Tsubame BHB’s Kaneki (second from left), Sawada (second from right), and colleagues
“The Brazilian government and Brazilian industry have welcomed our technological offering enthusiastically,” reports Sawada Tetsuro, a member of the Marketing Unit in Tsubame BHB’s Business Development Division. “Letters of recommendation from a public authority and from industrial associations are opening doors for us in the nation’s fertilizer industry. And discussions are underway at several prospective customers.”
Along with being an important precursor for nitrogen fertilizers, ammonia is the subject of great expectations as a fuel. It is a carbon-free energy carrier that can be produced with renewable energy, transported efficiently, and burned as fuel for electric power plants and for ships without emitting carbon dioxide.
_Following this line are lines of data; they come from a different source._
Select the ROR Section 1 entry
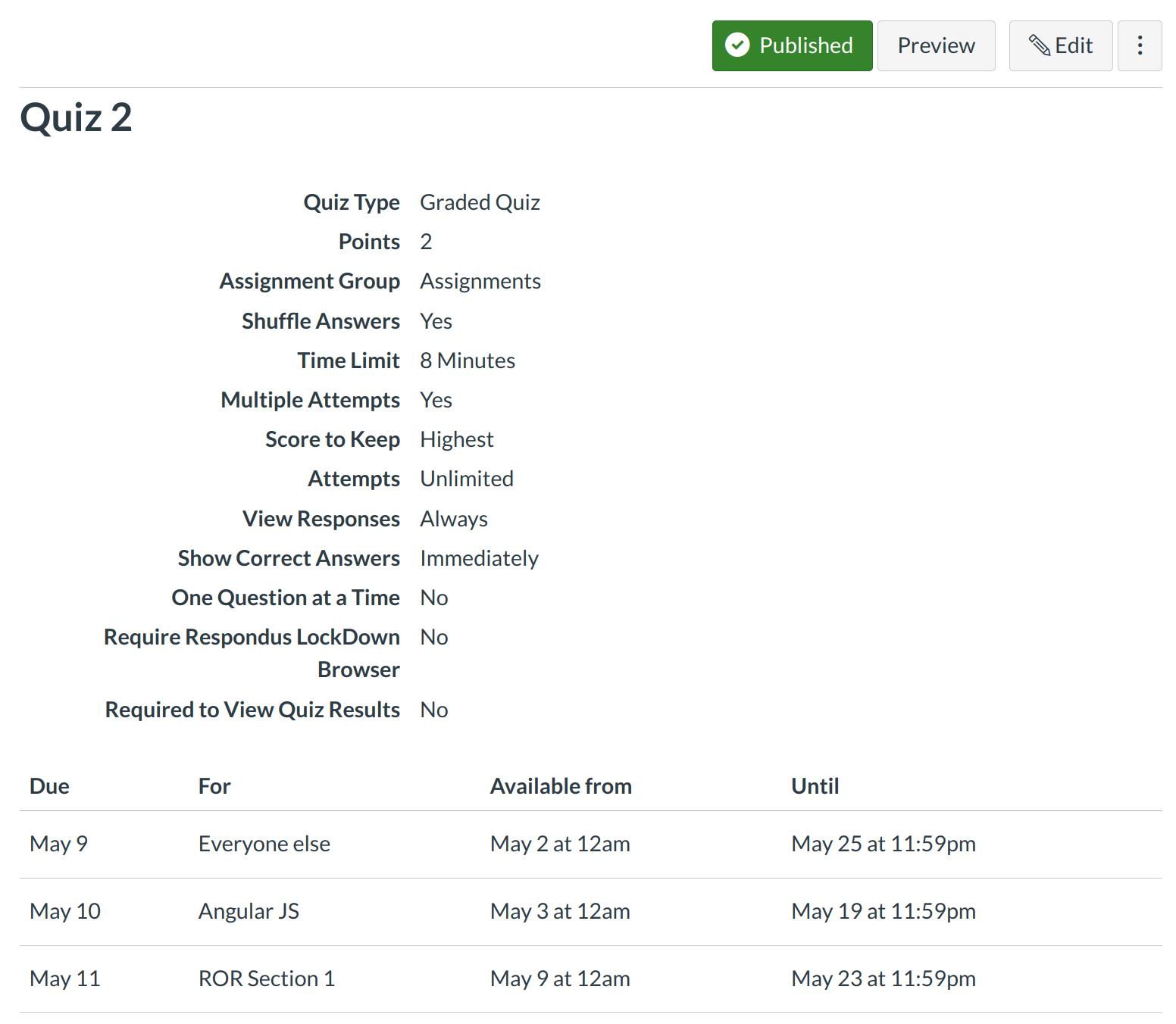The image size is (1176, 1024). pos(266,979)
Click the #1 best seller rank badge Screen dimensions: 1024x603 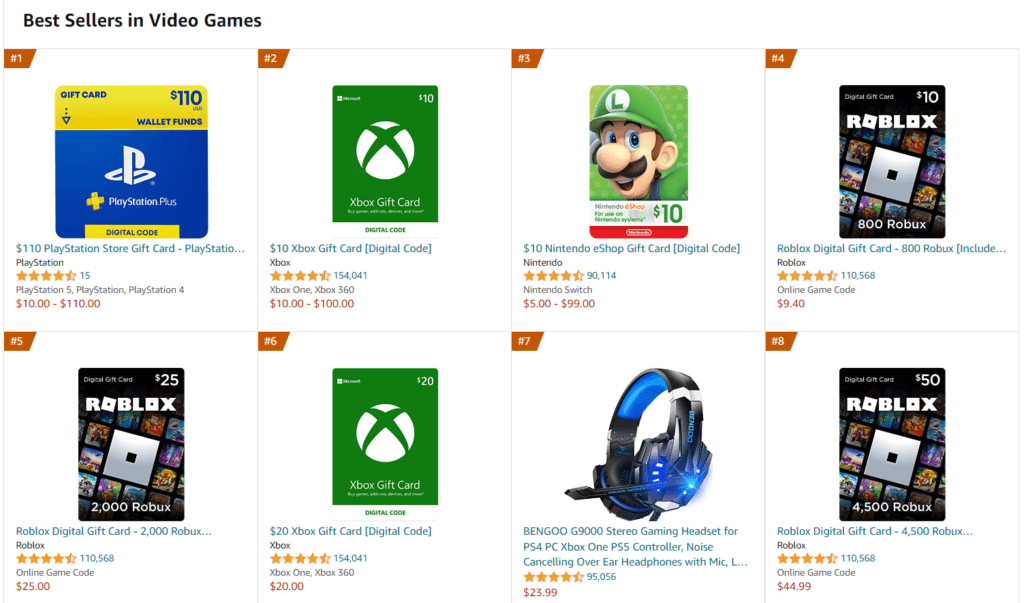[17, 58]
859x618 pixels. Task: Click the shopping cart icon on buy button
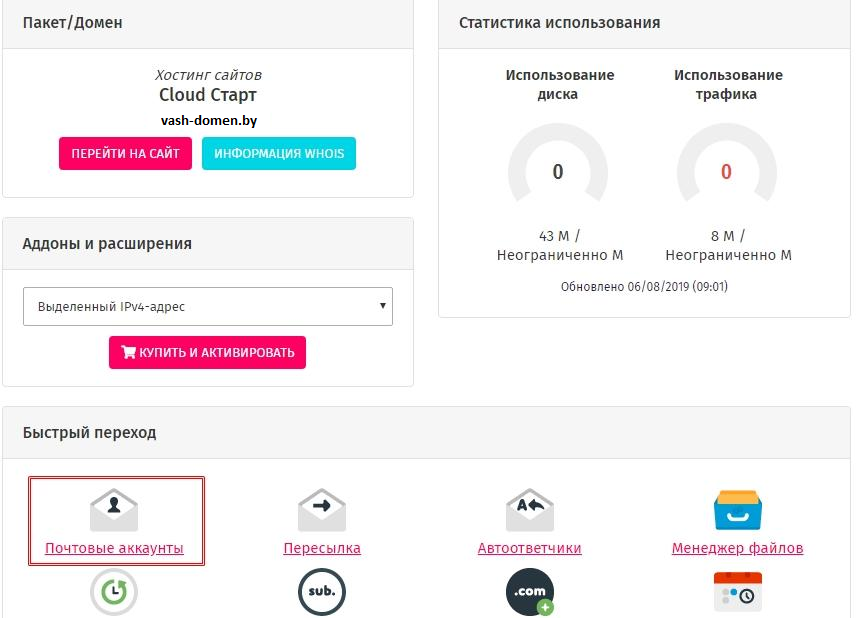(x=128, y=352)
Tsubame BHB’s first commercial installation will be a part of a “blue ammonia” demonstration project. Tsubame BHB is supplying the technology for an installation at a Niigata, Japan, gas field operated by the Japanese oil and gas company INPEX. The installation will begin producing ammonia in 2025 and will have an annual production capacity of 500 tons. It will use as feedstock “blue hydrogen” that INPEX secures from natural gas with steam reforming while capturing and storing resultant emissions of carbon dioxide. Tsubame BHB has won a contract for another ammonia synthesis system in Japan, and its management aims to secure contracts for two more systems in 2025.